— Start of RECORDS PROVIDED —

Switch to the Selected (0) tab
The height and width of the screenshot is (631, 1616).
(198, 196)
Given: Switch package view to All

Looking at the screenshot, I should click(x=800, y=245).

— End of RECORDS PROVIDED —
— Start of RECORDS PROVIDED —

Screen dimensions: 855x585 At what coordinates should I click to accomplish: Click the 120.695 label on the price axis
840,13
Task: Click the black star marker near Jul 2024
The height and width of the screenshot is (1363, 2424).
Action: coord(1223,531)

— End of RECORDS PROVIDED —
— Start of RECORDS PROVIDED —

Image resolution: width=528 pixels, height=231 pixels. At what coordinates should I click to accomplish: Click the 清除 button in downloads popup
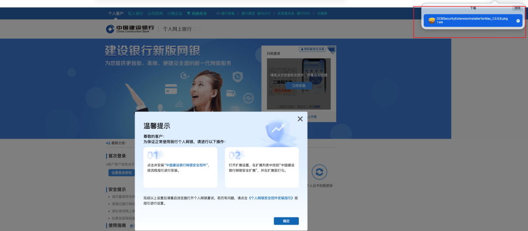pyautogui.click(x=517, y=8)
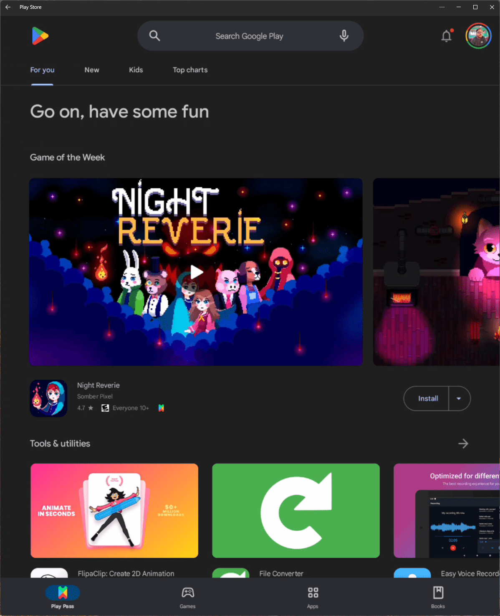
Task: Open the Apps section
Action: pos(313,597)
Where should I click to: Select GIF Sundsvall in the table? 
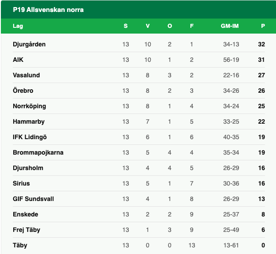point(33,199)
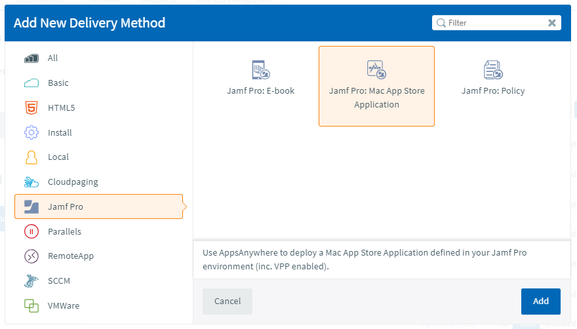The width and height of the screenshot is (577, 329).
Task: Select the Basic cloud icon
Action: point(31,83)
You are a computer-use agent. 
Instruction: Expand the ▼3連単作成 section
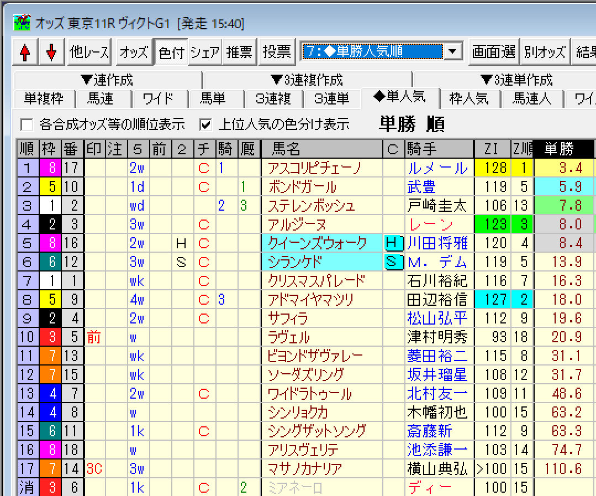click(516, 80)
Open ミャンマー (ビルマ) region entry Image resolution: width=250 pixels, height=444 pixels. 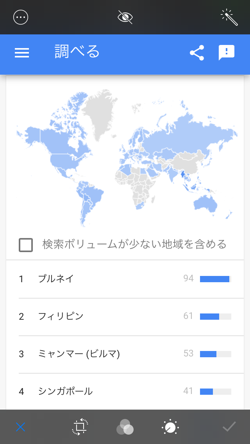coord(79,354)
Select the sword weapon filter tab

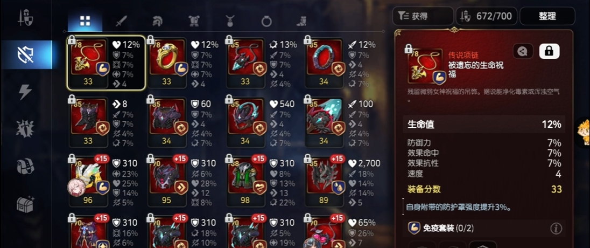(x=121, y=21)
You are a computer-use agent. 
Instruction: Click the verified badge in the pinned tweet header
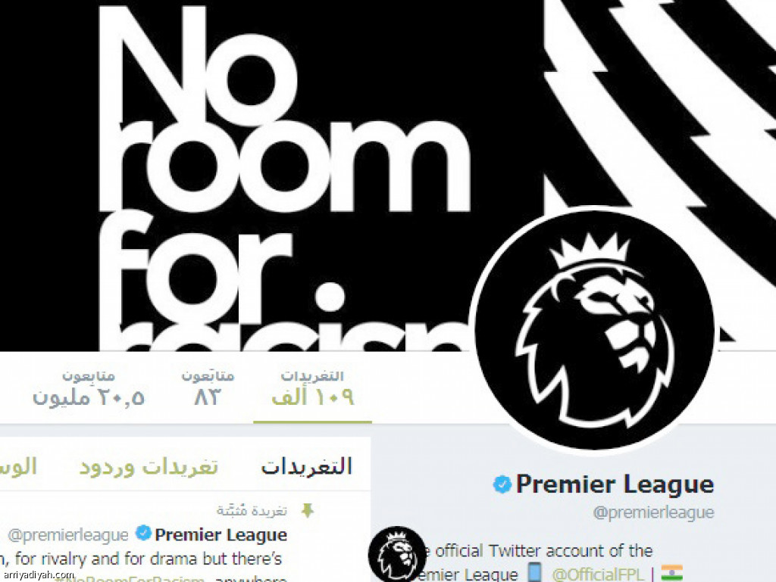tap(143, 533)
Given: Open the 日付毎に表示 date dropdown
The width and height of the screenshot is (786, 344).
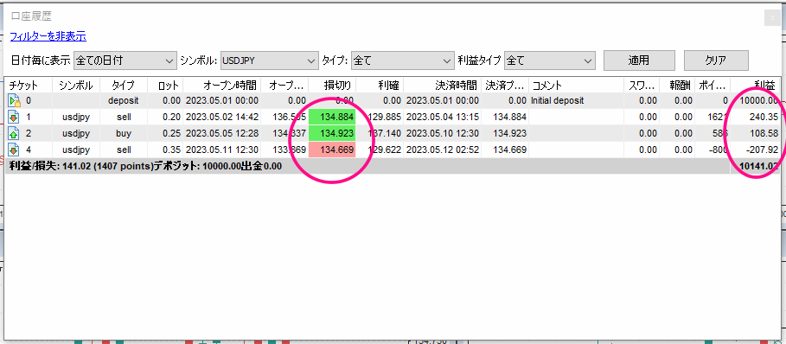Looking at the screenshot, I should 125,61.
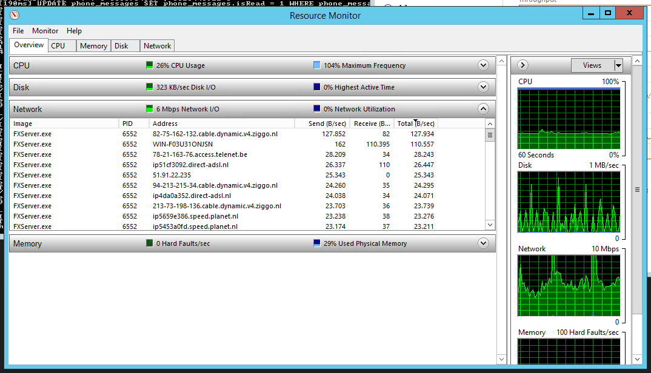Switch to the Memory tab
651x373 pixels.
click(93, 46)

— End of RECORDS PROVIDED —

_EXERCISE OBJECTIVE:_ Retype every line of the items, from the line containing "Switch to the Selected (0) tab" down to the line containing "Looking at the screenshot, I should click(x=800, y=245).", with both of those lines included.

_ANSWER TO THE PROBLEM:_
Switch to the Selected (0) tab
The height and width of the screenshot is (631, 1616).
(198, 196)
Given: Switch package view to All

Looking at the screenshot, I should click(x=800, y=245).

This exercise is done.